How often pain or grief overwhelms us during the long dark of the night! Yet the rising sun reminds us of God’s loving care, restores our confidence in him, and renews our joy.
Identified as a “song at the dedication of the temple,” this psalm of David melds personal piety with corporate praise.
David begins by praising God for deliverance and healing:
I will extol you, O Lord, for you have drawn me up
and have not let my foes rejoice over me.
O Lord my God, I cried to you for help,
and you have healed me.
O Lord, you have brought up my soul from Sheol;
you restored me to life from among those who go down to the pit (Psalm 30:1-3, ESV).

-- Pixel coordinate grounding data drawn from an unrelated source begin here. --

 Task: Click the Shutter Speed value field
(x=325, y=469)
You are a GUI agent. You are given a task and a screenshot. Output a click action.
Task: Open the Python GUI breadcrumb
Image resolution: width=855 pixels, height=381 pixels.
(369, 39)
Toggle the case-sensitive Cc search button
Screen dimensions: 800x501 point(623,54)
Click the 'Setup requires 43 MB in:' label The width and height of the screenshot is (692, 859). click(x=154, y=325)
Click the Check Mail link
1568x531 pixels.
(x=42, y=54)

He immediately encourages others to join him in praising God:
Sing praises to the Lord, O you his saints,
and give thanks to his holy name.
For his anger is but for a moment,
and his favor is for a lifetime.
Weeping may tarry for the night,
but joy comes with the morning (4-5, ESV).

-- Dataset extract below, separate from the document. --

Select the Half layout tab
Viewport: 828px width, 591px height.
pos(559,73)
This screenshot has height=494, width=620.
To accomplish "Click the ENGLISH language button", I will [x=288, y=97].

It often seems in this life, filled with struggle and sorrow, that adversity lasts far longer than our fleeting moments of joy. But David reminds us that God’s favor trumps trouble, even in this life. We may weep through the night, but the rising Son restores our joy.

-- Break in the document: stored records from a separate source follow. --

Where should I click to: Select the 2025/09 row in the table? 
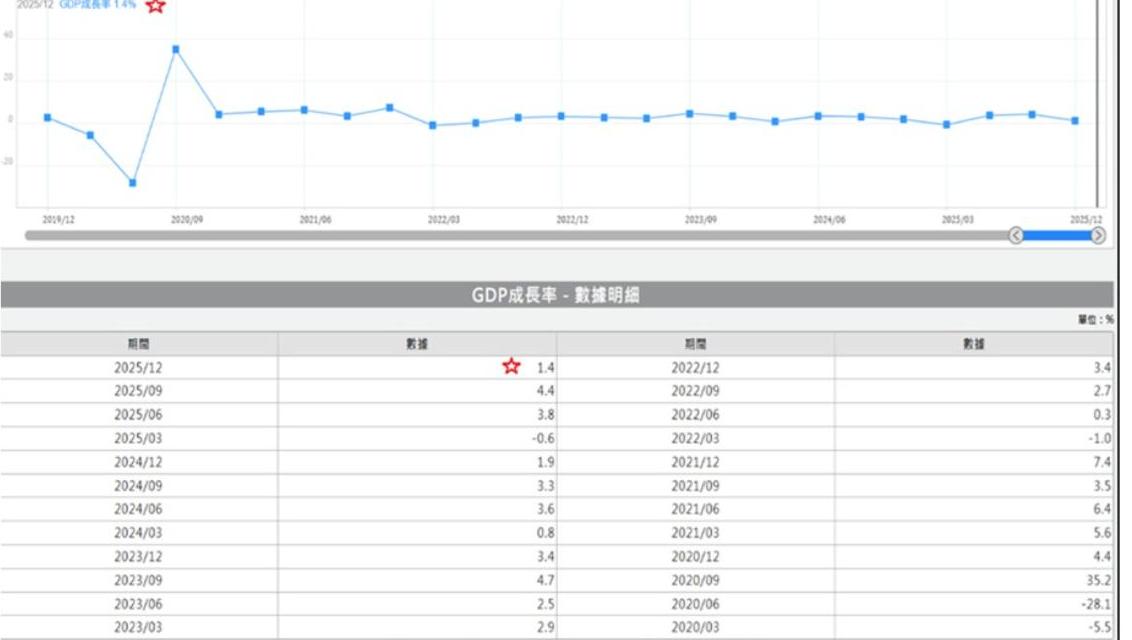pyautogui.click(x=139, y=391)
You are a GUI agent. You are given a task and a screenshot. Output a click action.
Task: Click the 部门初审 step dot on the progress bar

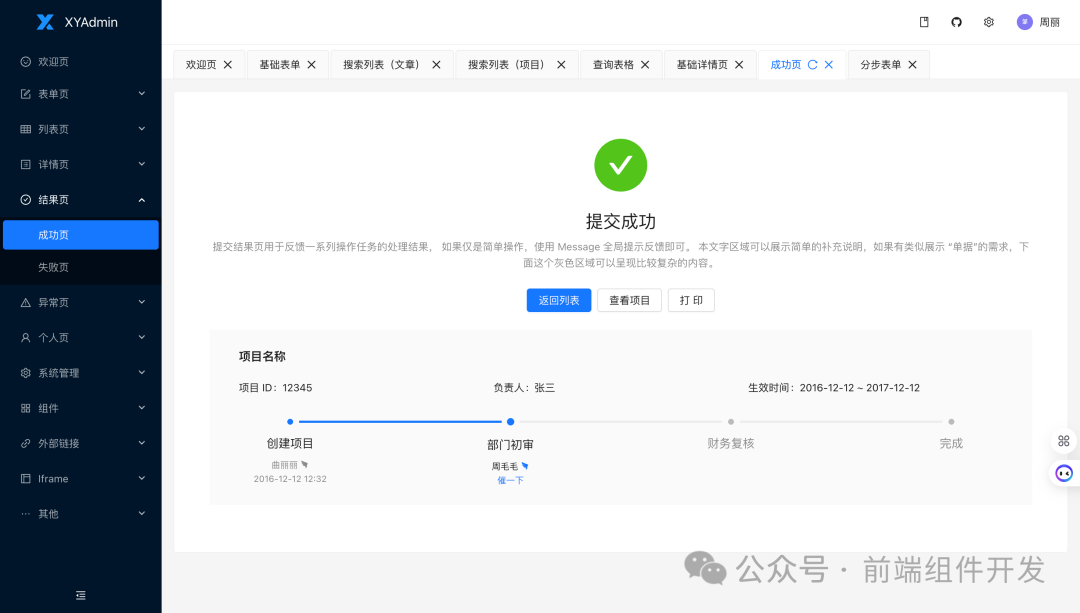point(510,422)
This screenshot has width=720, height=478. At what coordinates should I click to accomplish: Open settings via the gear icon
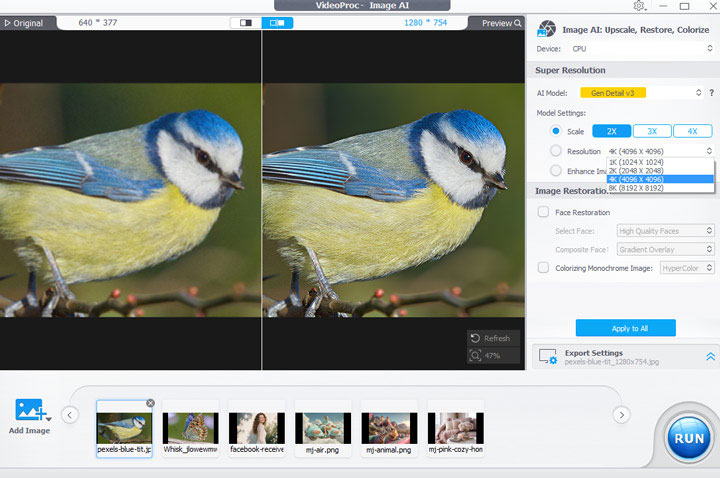coord(639,6)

If we never had any struggles, would we ever learn to depend on God? David became overly confident in his prosperity—until God hid his face.
As for me, I said in my prosperity,
“I shall never be moved.”
By your favor, O Lord,
you made my mountain stand strong;
you hid your face;
I was dismayed (6-7, ESV).
Note that David didn’t boast in himself; he viewed his steadfast position as a gift of God’s favor. How different from Nebuchadnezzar, who boasted from his palace rooftop, “Is not this great Babylon, which I have built by my mighty power as a royal residence and for the glory of my majesty?” (Daniel 4:30)! He paid for that boast by becoming a grass-eating beast. In contrast to Nebuchadnezzar’s self-promotion, David has ascribed glory to God as the source of his prosperity. But David was presumptuous; he assumed that he would never be shaken.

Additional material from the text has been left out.